**Tasks to perform**
a – Set down the part of the L. inermis passage between "In the current" and "inermis leaves extract.", inclusive.
b – According to the L. inermis passage, why is L. inermis reported to reduce injury or promote tissue healing after UC injury? Answer in one to three sentences.
c – Answer these questions from the L. inermis passage, one per line:
(i) In which animals was the experimental model of UC set up?
(ii) What substance was used to induce UC in that model?
(iii) Which company supplied the TNF-α kits?

**Selected text**
++++++

As previous studies have shown, excessive production of reactive oxygen species appears to be an essential factor in the pathophysiology of UC, leading to oxidative damage to colon tissue (Owusu et al., 2020). Due to its high antioxidant capacity and anti-inflammatory activity, L. inermis is reported to reduce injury and/or promote tissue healing after UC injury (Chaudhary et al., 2010; Kumar et al., 2017; Ziaei et al., 2016).
In the current work, potential pro-oxidative and pro-inflammatory markers known to cause tissue damage in an experimental model of acetic acid (AA)-induced UC in Wistar rats were measured in order to assess the protective qualities of L. inermis leaves extract.
Materials and Methods
Chemicals and reagents
Folin-Ciocalteu (Merck, Germany), sodium carbonate (Merck, Germany), gallic acid (Merck, Germany), quercetin (Merck, Germany), aluminum chloride (Merck, Germany), NaOH (Merck, Germany), Dexamethasone (Iran Hormone Pharmaceutical Company (Tehran, Iran), and all other substances employed in the investigation were analytically graded. Myeloperoxidase (MPO) and Tumor necrosis factor-α (TNF-α) kits were purchased from Navand-Salamat Co., Iran and Karmania Pars Gene Co., Iran, respectively.

++++++

**Collected material**
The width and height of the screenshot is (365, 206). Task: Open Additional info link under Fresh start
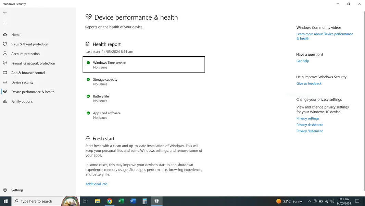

++++++

**Answers by item number**
a –
In the current work, potential pro-oxidative and pro-inflammatory markers known to cause tissue damage in an experimental model of acetic acid (AA)-induced UC in Wistar rats were measured in order to assess the protective qualities of L. inermis leaves extract.

b – L. inermis is reported to reduce injury or promote tissue healing after UC injury because of its high antioxidant capacity and anti-inflammatory activity. This matters because excessive production of reactive oxygen species appears to be an essential factor in UC and leads to oxidative damage to colon tissue.

c –
(i) Wistar rats
(ii) Acetic acid (AA)
(iii) Karmania Pars Gene Co., Iran